If things don't improve soon with the L186 OTA issues here I plan to disable OTA for the 921 this weekend for awhile. Currently I'm testing the 921 absent my appliance timer once a day reboot. These types of tests take days to run.


----------



## SimpleSimon (Jan 15, 2004)

Don: Well, again, I'm 100% Sat/Sat, and find the pads very useful on recurring timers during primetime when sometimes I'll add a one-shot event. The padding adjusts on-the-fly.

The algorithms could've been made smarter if Eldon had given it an extra 5 minutes thought, but we know how that goes. It appears that tuner selection is random (it's not - it just looks that way). If they'd bothered to see what the overlapping events were actually doing, there'd be a lot fewer conflicts.
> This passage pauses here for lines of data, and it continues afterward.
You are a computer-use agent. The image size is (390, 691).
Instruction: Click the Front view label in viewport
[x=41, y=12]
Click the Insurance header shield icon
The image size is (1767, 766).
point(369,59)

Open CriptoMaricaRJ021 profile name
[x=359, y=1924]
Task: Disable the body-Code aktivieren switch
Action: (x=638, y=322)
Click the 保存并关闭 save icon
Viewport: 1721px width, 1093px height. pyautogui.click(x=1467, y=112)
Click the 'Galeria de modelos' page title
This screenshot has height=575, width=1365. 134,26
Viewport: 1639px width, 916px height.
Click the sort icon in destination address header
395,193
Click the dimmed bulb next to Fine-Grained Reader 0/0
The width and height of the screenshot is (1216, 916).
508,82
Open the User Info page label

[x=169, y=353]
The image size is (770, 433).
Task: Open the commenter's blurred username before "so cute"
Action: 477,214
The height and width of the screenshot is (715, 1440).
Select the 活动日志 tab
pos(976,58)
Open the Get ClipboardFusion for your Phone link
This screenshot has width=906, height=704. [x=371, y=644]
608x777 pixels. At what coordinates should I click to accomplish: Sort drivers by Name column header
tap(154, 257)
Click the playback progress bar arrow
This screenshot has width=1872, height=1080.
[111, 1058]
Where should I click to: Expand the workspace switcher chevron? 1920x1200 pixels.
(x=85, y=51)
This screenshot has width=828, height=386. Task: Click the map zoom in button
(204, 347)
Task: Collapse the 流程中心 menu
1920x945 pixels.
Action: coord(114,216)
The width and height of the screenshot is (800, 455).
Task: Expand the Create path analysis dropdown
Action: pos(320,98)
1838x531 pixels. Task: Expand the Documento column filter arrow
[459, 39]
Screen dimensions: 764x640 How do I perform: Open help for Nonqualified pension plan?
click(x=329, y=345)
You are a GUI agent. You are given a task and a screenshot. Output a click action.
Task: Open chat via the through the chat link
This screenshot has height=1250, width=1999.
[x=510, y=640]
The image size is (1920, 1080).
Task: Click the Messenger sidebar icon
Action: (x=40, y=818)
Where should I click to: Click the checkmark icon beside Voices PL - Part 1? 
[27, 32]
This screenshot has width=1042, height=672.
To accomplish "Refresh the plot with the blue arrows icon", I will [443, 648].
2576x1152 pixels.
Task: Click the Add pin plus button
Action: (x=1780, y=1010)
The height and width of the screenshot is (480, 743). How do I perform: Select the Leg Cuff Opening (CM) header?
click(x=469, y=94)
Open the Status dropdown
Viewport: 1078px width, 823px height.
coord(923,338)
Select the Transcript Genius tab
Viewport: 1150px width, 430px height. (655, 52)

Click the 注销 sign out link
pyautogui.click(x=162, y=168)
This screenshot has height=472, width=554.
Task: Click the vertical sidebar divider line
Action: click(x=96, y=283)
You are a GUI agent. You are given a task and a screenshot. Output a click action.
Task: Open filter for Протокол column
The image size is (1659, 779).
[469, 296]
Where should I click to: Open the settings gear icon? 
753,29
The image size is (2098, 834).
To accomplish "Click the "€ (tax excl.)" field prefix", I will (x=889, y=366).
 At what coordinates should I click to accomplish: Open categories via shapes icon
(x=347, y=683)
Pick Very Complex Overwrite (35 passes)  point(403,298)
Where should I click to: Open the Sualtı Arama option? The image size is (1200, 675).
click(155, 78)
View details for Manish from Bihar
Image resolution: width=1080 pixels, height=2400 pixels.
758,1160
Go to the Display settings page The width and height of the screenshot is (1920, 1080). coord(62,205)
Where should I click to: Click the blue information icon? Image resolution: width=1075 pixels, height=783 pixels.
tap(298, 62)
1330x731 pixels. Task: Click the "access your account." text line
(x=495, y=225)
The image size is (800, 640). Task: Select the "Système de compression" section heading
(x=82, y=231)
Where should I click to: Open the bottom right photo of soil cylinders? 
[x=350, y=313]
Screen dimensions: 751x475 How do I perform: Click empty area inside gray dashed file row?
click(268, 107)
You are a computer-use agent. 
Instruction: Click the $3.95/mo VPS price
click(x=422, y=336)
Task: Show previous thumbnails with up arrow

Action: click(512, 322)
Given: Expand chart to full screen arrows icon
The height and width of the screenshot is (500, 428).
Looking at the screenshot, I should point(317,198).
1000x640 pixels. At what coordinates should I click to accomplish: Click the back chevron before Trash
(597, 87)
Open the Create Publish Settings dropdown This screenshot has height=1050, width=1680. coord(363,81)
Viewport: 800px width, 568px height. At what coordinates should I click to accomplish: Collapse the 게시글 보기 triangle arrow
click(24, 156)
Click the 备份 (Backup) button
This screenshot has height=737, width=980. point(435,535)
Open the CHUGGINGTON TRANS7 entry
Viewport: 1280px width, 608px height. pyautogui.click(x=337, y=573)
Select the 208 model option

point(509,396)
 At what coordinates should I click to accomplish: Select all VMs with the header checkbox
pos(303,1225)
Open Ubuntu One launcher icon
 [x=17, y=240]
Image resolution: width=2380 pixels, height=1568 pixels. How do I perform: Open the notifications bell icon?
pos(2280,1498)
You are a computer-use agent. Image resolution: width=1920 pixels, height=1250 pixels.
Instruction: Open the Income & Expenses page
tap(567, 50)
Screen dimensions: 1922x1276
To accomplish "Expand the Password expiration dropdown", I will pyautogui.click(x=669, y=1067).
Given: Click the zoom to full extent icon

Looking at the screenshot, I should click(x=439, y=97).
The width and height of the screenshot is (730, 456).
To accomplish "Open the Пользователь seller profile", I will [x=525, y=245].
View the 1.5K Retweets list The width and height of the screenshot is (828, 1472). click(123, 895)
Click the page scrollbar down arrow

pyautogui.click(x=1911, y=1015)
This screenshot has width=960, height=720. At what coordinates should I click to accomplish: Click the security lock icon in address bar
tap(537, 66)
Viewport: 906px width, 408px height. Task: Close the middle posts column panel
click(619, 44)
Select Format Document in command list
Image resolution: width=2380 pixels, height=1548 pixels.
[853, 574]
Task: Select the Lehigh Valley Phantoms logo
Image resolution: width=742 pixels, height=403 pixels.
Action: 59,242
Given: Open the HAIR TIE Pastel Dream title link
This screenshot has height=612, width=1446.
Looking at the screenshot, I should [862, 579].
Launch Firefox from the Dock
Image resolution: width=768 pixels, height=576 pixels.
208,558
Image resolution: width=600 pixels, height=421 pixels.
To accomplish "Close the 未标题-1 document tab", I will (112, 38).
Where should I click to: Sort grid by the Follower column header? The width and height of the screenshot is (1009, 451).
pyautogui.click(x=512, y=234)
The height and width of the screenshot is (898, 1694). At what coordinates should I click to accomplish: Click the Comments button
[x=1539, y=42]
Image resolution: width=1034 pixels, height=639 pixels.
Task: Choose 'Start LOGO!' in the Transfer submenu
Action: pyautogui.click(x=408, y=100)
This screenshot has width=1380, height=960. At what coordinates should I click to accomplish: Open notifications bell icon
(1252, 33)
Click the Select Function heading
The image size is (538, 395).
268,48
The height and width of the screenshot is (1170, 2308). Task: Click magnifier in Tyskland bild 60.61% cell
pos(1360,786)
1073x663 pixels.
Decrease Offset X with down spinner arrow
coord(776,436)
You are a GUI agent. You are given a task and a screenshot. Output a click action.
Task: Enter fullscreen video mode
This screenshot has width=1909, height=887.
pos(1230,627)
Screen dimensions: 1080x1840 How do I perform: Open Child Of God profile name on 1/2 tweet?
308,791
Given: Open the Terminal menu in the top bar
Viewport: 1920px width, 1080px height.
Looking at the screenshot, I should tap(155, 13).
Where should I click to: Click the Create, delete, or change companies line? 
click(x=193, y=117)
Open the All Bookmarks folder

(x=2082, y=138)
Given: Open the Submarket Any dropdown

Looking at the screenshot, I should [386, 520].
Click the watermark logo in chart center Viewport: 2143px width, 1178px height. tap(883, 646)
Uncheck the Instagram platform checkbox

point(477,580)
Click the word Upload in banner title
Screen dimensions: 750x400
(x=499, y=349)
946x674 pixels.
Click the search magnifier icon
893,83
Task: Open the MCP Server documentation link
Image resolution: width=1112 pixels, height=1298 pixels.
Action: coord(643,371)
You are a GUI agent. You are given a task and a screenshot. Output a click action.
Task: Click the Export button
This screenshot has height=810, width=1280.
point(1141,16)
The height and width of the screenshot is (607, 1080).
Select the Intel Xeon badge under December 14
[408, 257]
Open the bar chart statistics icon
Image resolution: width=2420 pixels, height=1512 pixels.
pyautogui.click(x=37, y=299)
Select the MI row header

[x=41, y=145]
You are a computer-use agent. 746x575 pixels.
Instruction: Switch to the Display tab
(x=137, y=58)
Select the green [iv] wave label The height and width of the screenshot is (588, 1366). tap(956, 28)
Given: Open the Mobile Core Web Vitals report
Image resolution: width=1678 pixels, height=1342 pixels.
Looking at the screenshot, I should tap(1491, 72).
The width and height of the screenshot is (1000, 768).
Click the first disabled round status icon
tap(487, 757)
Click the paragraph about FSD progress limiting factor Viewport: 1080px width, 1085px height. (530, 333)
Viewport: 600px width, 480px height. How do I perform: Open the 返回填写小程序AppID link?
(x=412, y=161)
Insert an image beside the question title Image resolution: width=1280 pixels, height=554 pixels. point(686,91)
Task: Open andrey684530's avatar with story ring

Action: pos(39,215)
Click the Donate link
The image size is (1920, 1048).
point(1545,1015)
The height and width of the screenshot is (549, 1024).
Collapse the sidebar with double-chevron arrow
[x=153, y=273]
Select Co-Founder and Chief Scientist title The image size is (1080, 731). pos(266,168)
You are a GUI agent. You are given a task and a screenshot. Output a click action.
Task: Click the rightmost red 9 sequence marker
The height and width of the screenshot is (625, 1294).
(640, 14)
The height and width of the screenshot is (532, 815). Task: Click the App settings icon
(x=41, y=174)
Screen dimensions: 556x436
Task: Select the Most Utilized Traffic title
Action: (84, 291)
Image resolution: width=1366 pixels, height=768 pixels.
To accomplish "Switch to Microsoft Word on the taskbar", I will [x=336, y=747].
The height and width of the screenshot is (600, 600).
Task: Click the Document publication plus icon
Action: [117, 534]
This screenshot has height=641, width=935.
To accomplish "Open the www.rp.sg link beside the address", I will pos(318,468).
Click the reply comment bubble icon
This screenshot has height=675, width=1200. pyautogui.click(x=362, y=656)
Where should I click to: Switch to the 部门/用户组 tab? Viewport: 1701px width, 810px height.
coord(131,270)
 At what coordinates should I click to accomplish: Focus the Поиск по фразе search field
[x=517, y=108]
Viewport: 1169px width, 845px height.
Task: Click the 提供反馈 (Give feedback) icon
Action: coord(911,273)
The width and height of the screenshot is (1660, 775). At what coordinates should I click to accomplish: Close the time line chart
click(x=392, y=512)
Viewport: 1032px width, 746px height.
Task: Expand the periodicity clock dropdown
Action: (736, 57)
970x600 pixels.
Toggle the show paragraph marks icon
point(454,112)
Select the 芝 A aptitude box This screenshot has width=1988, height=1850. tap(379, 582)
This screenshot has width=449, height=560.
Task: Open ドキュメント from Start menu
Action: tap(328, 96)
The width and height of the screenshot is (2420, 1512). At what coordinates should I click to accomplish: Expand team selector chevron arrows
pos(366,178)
Sigh. There was just SO much that could've been done - and with the 721, too.


----------



## tahoerob (Mar 22, 2003)

PIP does NOT work for HD or OTA DTV. There is a limit to hard drive buffering or somthing like that!
Thus, can only PIP SD channels


----------



## SimpleSimon (Jan 15, 2004)

Actually, it's NOT the HDD buffers, data rate, or anything like that - several of us beat that horse to death and into dog food a few months back. 

There IS a limitation on the video rendering hardware that seems to be the culprit.


----------



## tahoerob (Mar 22, 2003)

SimpleSimon said:


> Actually, it's NOT the HDD buffers, data rate, or anything like that - several of us beat that horse to death and into dog food a few months back.
> 
> There IS a limitation on the video rendering hardware that seems to be the culprit.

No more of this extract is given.